En cierta ocasión me encontraba saliendo del metro cuando empezó a chispear. Me sorprendió que algunas personas bajaran las escaleras junto a mí con actitud histérica, pero no le di mayor importancia y me dirigí a una parada de autobús próxima. Allí varios viandantes se agolpaban y había murmullos y ajetreo.
Pronto descubrí el origen de aquel follón, cuando miré la manga de mi chupa y observé que el cuero sintético se había disuelto en algunos puntos como si algo lo hubiera quemado. Recorriendo con la vista mi alrededor comprobé que la gente estaba cada vez más nerviosa; era la lluvia la que quemaba. La cazadora de grueso plástico y su capucha me habían protegido un punto, pero noté que el chaparrón arreciaba. Aquello podía ser peligroso, y cada vez más personas intentaban refugiarse bajo la marquesina de cristal y aluminio.
No lo pensé dos veces y tomé de las solapas a un ejecutivo que, nervioso, se arrebujaba a mi lado y portaba un maletín. Le propiné un fuerte cabezazo que le destrozó las gafas y le arrebaté el portafolios. Él, que se había desplomado unos metros, intentó volver a la seguridad de la marquesina, pero yo se lo impedí con un certero puñetazo en la tripa que lo derribó. Ya en el suelo quiso incorporarse con las manos y huir, pero le asesté una patada en la cara que acabó de tumbarlo y dejarlo a merced de la corrosiva lluvia.

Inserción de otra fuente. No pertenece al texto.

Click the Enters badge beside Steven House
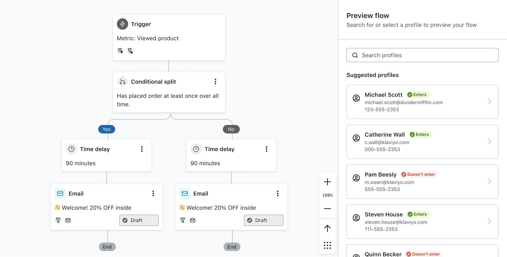Viewport: 507px width, 257px height. click(418, 214)
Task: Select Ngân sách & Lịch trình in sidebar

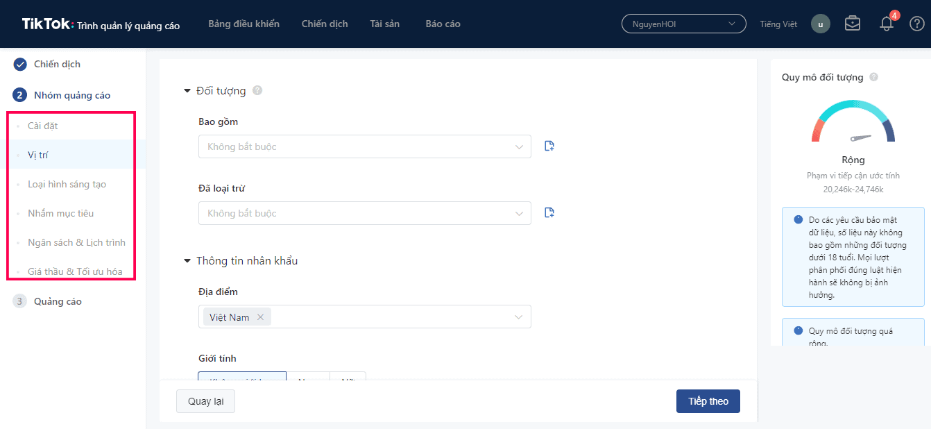Action: [x=76, y=242]
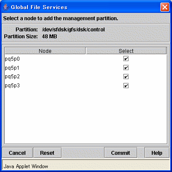Screen dimensions: 172x172
Task: Click the Java coffee cup title icon
Action: (6, 7)
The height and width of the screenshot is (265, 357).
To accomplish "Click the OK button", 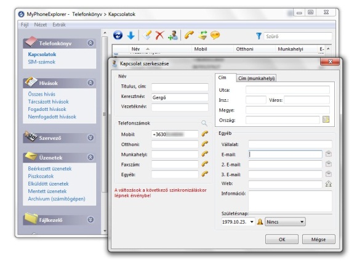I will (x=282, y=240).
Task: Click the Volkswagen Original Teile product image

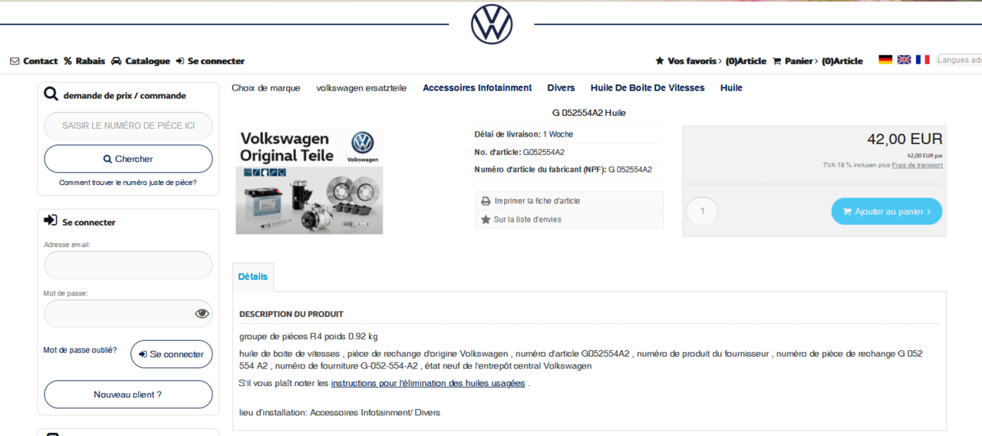Action: (x=309, y=181)
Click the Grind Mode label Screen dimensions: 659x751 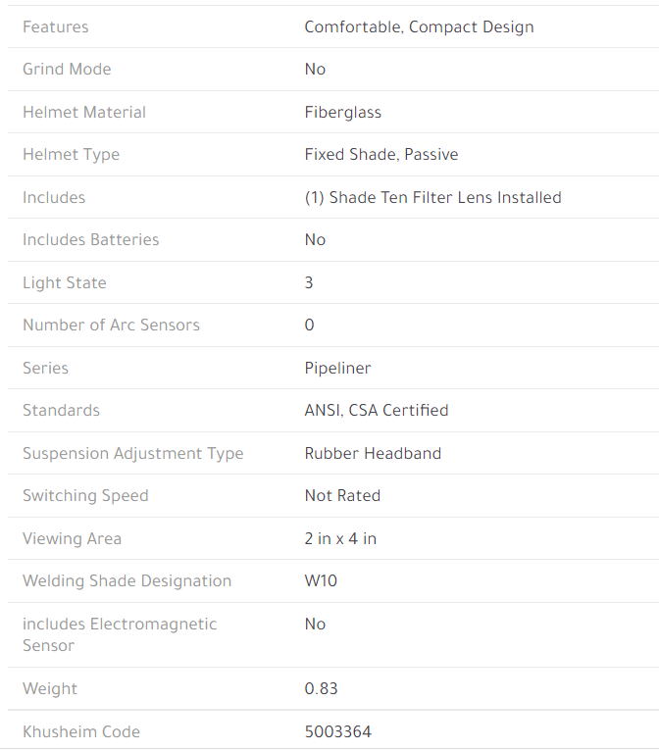click(67, 70)
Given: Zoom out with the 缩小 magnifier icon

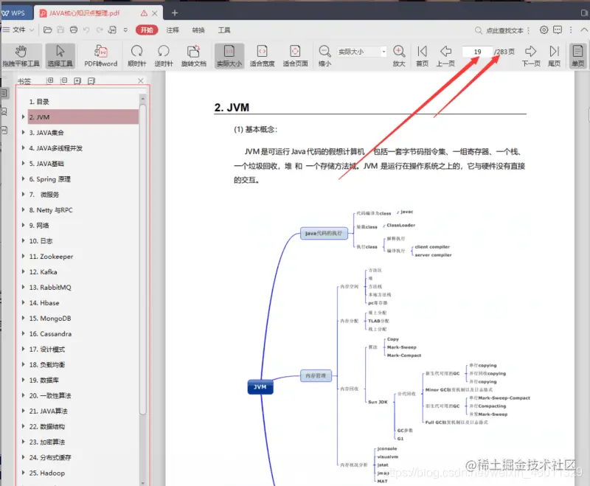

Una vez terminé con él, sin dudarlo un segundo, comencé a correr hacia un estanco que había al otro lado de la calle. Aunque la multitud, ya presa del pánico, intentaba asaltar con horrorizada histeria los locales comerciales para protegerse, aquel diminuto establecimiento encajonado entre dos bloques de viviendas había pasado temporalmente inadvertido. Crucé la avenida, tapándome la cabeza con la cartera que le había arrebatado a aquel individuo, mientras notaba que mi chupa y mis vaqueros se convertían en andrajos al contacto con el agua.
Al llegar al estanco una mujer mayor estaba entrando delante de mí. Ni corto ni perezoso, la agarré con fuerza por los hombros y la saqué de un empujón a la calle, donde tropezó y cayó de bruces sobre un charco. No perdí ni un segundo para refugiarme en el local, en el que la estanquera y un par de clientas observaban inquietas el caos por los cristales de la puerta.
En el último segundo un hombre joven se acercó corriendo como un poseso. Pretendía entrar al estanco, pero se lo impedí empujándolo de una patada. Antes de que lograra reaccionar cerré la puerta de golpe y eché el cerrojo. Él, ya recompuesto, se puso a golpear el vidrio desesperadamente. Su cuerpo se deshacía como un soldadito de plástico expuesto al fuego. La ropa se le disolvía tal que si fuese de papel; los ojos se le salían de las órbitas y se le caía el pelo.
- ¡Socorro! - pudo gritar antes de perder los dientes - Me derrito...
Yo me quedé allí quieto, con las manos en lo que quedaba de mis bolsillos, observando a través de la puerta cómo aquel tipo se consumía y se convertía en un charco más bajo aquella misteriosa y muy extraña lluvia.